Penggunaan dana denda pelanggaran KLB dari pengembang untuk pembangunan proyek jembatan tambahan di simpang susun Semanggi dinilai kurang tepat karena seharusnya untuk pembangunan hunian murah.
Ketua The HUD Institute Zulfi Syarif Koto mengatakan nilai dana pungutan denda KLB proyek bangunan tinggi di Jakarta itu sangat besar, yang ditaksir mencapai triliunan rupiah dan itu bisa jadi sumber pendanaan bagi program hunian kelas menengah bawah yang perlu proteksi dari pemerintah.

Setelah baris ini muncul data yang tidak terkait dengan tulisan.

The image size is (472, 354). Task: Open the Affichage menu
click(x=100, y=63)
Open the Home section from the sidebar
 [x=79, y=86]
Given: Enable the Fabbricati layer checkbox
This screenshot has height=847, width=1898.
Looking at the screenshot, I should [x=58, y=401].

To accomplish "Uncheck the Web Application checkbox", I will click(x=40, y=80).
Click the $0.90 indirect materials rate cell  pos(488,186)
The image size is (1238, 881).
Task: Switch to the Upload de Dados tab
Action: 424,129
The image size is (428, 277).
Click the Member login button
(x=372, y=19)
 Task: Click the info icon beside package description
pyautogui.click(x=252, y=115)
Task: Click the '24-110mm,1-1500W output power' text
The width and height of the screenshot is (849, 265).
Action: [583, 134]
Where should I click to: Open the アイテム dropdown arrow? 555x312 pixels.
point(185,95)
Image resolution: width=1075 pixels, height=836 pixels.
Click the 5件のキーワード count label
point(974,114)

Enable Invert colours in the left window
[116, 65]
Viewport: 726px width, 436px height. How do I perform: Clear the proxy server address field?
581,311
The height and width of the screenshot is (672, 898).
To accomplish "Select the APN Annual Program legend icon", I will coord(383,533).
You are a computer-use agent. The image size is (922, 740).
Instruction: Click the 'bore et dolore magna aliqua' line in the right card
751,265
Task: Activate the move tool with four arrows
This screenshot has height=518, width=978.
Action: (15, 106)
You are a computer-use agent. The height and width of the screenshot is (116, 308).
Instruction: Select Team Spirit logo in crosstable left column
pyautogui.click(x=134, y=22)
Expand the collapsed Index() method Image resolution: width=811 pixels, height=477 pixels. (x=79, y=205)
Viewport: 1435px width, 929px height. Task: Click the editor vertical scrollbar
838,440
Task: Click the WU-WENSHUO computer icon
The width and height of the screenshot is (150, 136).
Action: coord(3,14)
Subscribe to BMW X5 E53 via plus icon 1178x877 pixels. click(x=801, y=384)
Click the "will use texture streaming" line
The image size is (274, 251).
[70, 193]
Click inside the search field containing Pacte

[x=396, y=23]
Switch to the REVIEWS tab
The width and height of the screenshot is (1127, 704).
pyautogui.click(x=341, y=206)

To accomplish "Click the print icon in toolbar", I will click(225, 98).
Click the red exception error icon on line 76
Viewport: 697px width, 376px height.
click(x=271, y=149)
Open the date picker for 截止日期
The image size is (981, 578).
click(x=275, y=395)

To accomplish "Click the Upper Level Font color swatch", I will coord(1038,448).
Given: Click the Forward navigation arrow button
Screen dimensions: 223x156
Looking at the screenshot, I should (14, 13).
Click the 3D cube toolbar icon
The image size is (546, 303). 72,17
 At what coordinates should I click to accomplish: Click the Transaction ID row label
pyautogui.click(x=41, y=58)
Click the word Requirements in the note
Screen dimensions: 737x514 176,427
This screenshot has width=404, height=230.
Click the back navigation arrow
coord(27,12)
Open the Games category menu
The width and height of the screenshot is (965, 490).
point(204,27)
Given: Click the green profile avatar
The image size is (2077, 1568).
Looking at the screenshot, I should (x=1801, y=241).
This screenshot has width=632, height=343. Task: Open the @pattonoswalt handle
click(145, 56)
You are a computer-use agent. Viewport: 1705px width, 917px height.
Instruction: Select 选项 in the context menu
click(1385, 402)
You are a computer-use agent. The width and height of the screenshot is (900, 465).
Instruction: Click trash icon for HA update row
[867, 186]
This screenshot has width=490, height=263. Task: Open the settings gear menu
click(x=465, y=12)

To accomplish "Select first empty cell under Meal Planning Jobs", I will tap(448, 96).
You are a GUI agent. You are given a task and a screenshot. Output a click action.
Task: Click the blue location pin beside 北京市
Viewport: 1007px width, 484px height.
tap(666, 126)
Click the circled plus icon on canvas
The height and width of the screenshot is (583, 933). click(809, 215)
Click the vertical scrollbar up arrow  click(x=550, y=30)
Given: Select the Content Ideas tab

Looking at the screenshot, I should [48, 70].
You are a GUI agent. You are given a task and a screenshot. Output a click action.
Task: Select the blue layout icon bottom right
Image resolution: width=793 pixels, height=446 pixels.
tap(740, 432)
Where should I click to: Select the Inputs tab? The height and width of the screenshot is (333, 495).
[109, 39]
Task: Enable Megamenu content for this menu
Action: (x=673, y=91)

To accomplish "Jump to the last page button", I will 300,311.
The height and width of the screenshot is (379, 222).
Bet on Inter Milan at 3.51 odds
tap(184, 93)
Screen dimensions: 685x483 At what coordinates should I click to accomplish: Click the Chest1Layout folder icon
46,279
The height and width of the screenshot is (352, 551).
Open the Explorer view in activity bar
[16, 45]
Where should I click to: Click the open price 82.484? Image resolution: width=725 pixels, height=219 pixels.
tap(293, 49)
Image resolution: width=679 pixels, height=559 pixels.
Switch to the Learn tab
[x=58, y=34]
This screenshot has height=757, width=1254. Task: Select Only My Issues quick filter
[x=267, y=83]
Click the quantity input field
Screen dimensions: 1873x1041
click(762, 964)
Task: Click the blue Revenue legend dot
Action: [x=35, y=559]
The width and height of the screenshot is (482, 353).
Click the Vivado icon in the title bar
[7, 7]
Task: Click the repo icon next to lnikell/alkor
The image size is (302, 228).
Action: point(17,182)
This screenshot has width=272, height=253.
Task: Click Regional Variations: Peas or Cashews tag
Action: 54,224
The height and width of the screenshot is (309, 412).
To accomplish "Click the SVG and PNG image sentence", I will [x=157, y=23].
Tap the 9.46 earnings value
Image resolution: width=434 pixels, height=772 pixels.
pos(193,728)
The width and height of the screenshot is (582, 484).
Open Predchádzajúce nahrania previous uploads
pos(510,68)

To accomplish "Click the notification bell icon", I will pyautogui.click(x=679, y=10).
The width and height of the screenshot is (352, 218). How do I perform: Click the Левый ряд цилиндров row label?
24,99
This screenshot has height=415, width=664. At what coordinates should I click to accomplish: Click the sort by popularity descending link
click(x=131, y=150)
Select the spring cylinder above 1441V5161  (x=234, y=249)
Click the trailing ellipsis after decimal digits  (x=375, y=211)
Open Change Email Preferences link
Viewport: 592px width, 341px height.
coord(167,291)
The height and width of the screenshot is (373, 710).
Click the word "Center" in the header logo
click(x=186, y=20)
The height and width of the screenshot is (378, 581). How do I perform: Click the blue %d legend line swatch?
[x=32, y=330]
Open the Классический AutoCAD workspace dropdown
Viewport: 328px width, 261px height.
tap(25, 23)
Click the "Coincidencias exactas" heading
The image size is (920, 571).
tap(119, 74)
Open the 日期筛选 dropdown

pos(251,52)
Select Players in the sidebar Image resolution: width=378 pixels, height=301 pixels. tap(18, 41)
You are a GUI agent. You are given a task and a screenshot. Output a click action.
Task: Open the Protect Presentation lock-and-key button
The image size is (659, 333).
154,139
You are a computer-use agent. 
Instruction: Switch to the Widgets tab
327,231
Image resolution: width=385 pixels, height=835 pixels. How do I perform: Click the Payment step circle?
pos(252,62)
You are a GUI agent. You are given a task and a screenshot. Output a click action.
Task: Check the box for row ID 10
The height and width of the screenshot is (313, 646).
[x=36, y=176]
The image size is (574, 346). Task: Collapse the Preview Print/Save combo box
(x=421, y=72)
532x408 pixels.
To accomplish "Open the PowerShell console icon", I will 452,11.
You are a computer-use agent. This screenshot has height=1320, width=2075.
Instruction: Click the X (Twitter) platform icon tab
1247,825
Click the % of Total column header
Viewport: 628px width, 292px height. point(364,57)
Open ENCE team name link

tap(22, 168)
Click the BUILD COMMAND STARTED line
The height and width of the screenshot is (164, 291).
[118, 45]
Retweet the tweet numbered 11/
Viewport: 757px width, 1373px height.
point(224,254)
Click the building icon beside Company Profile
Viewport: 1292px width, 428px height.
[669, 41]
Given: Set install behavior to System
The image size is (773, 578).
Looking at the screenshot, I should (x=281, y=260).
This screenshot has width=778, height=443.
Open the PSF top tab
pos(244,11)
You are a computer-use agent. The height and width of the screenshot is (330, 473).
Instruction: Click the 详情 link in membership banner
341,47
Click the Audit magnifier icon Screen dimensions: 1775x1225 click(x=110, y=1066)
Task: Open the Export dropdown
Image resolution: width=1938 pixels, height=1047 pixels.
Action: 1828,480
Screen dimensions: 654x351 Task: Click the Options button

“Saya nilai penggunaan dana denda KLB untuk keperluan di luar program hunian itu salah. Harus diprioritaskan untuk membiayai pembangunan proyek rusunami, apartemen murah atau rusunawa yang peruntukannya untuk masyarakat menengah bawah. Kalau itu dilakukan maka itu juga sudah menjalankan program hunian berimbang seperti amanat UU,” ujarnya kepada Transaksiproperty.com, Selasa (29/8).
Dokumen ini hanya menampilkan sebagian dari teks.